§ Short exercise
Answer each question from the text on Gamma network codes.
(a) What kind of chart is FIG. 6?
(b) In Gamma network codes, what is the outer code not limited to?
(c) What two uses does the text give for the analytical framework?

BRIEF DESCRIPTION OF THE DRAWINGS

The embodiments of the present invention will now be described by reference to the following figures, in which identical reference numerals in different figures indicate identical elements and in which:

FIG. 1 is a graphical representation of a Gamma network code with various types of nodes, packets, and groups or generations;

FIG. 2 is a decoding evolution chart for the Gamma network code with specific values;

FIG. 3 is a decoding evolution chart for optimized Gamma network codes;

FIG. 4 is a graph comparing failure probability with reception overhead for different SRLNC schemes with outer code;

FIG. 5 is a graph comparing failure probability with reception overhead for different Gamma network codes;

FIG. 6 is a decoding evolution chart for a robust optimized Gamma network code;

FIG. 7 is a graph comparing failure probability with reception overhead for a Gamma network code optimized for minimum average reception overhead and for a robust Gamma network code;

FIG. 8 is a graph of failure probability vs. reception overhead for different Gamma network codes with packet-level outer code check nodes;

FIG. 9 is a block diagram of an environment in which the invention may be practiced;

FIG. 10 is a flowchart detailing the steps in a method according to one aspect of the invention; and

FIG. 11 is a flowchart detailing the steps in a method according to another aspect of the invention.

FIG. 12 is a flowchart detailing the steps in another method according to a further aspect of the invention.

DETAILED DESCRIPTION OF THE INVENTION

In one aspect, the present invention provides a solution to the problem of designing low-overhead linear-complexity SRLNC with a random linear outer code. A new family of low-overhead linear-complexity network codes is introduced, called Gamma network codes. In Gamma network codes, SRLNC with outer code is considered in a more general way, i.e., the outer code is not limited to a simple repetition outer code. Also, Gamma network codes do not rely on a large portion of generations being recovered by the network code alone. We then develop an analytical framework to investigate the impact of the outer code parameters on the average reception overhead. The importance of such framework is that it can be used both for (i) finding the limits on the performance measures of SRLNC with random linear outer code such as the minimum achievable reception overhead, and (ii) to analytically design optimal codes.

§ Dataset content
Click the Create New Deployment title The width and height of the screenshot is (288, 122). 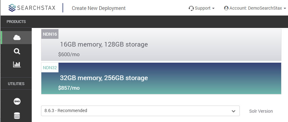pyautogui.click(x=99, y=8)
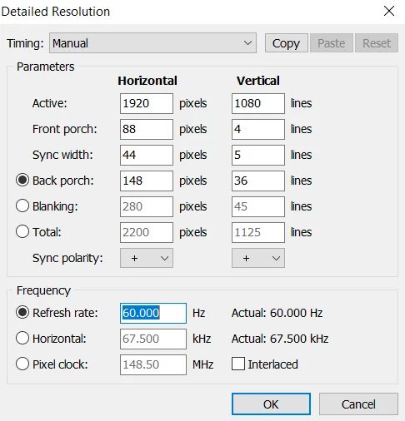Expand the horizontal sync polarity dropdown
This screenshot has height=421, width=405.
point(147,258)
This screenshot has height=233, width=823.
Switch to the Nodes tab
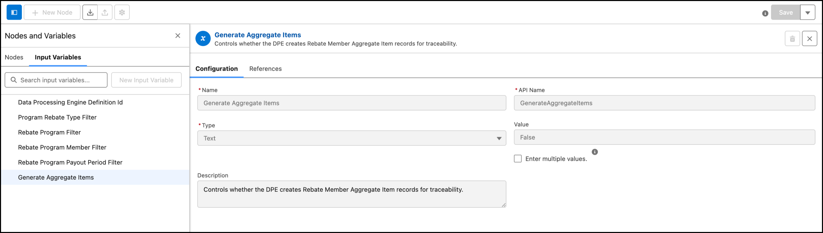(x=14, y=57)
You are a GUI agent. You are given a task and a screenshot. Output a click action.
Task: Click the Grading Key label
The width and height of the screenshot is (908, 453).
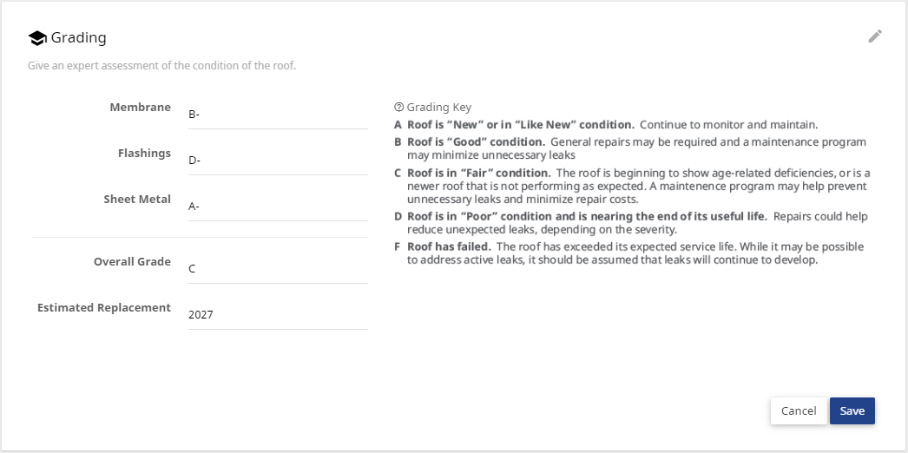coord(439,107)
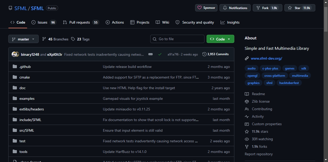Image resolution: width=328 pixels, height=162 pixels.
Task: Click the 23 Tags tag icon
Action: pyautogui.click(x=73, y=39)
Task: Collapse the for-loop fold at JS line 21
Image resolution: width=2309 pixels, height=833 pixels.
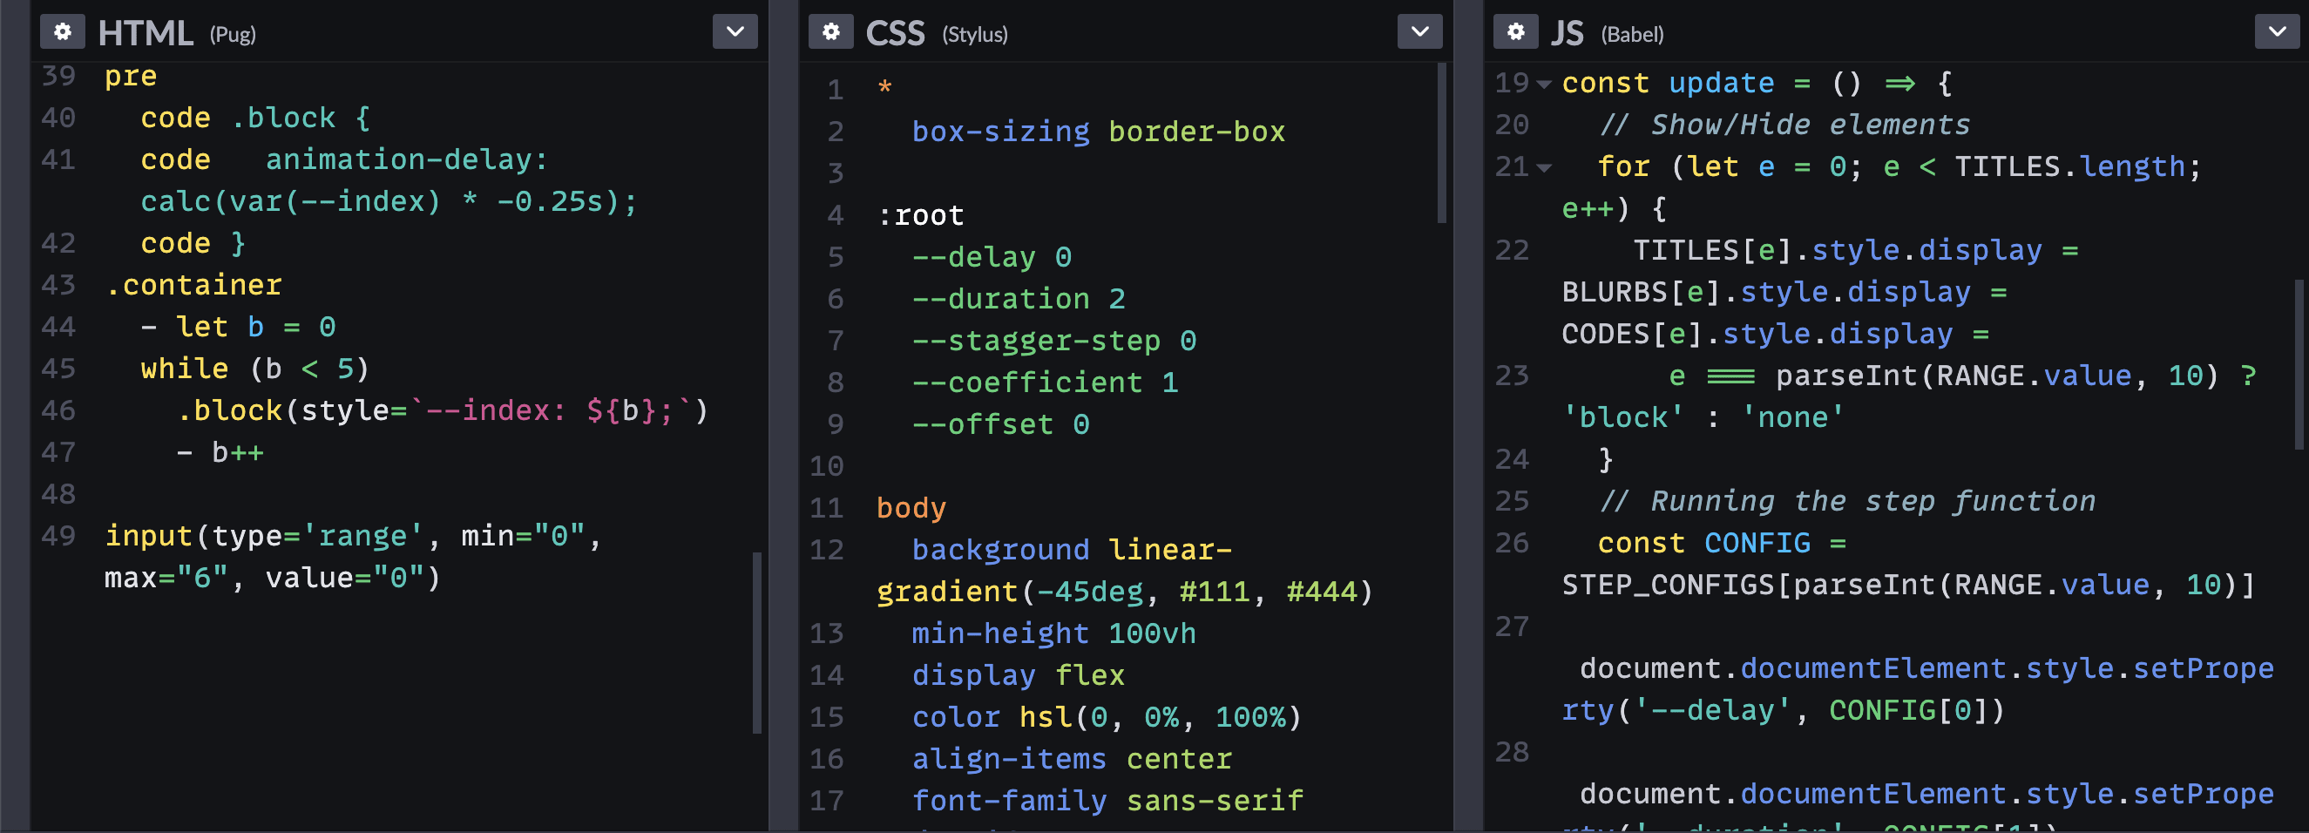Action: click(1544, 166)
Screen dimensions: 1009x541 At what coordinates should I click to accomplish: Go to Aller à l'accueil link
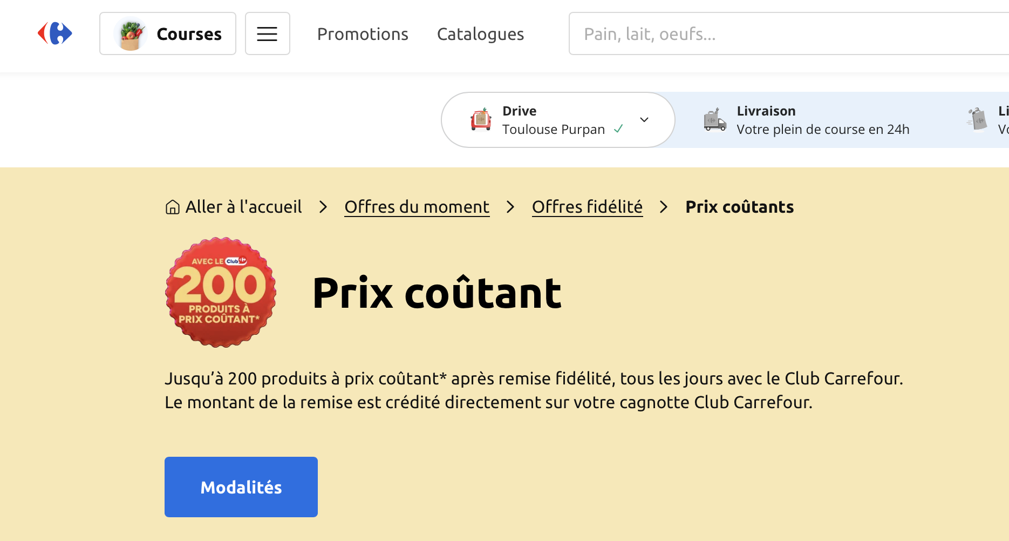pos(243,207)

§ Output for this exercise
(a) A decoding evolution chart for a robust optimized Gamma network code.
(b) A simple repetition outer code.
(c) Finding the limits on the performance measures of SRLNC with random linear outer code, such as the minimum achievable reception overhead, and analytically designing optimal codes.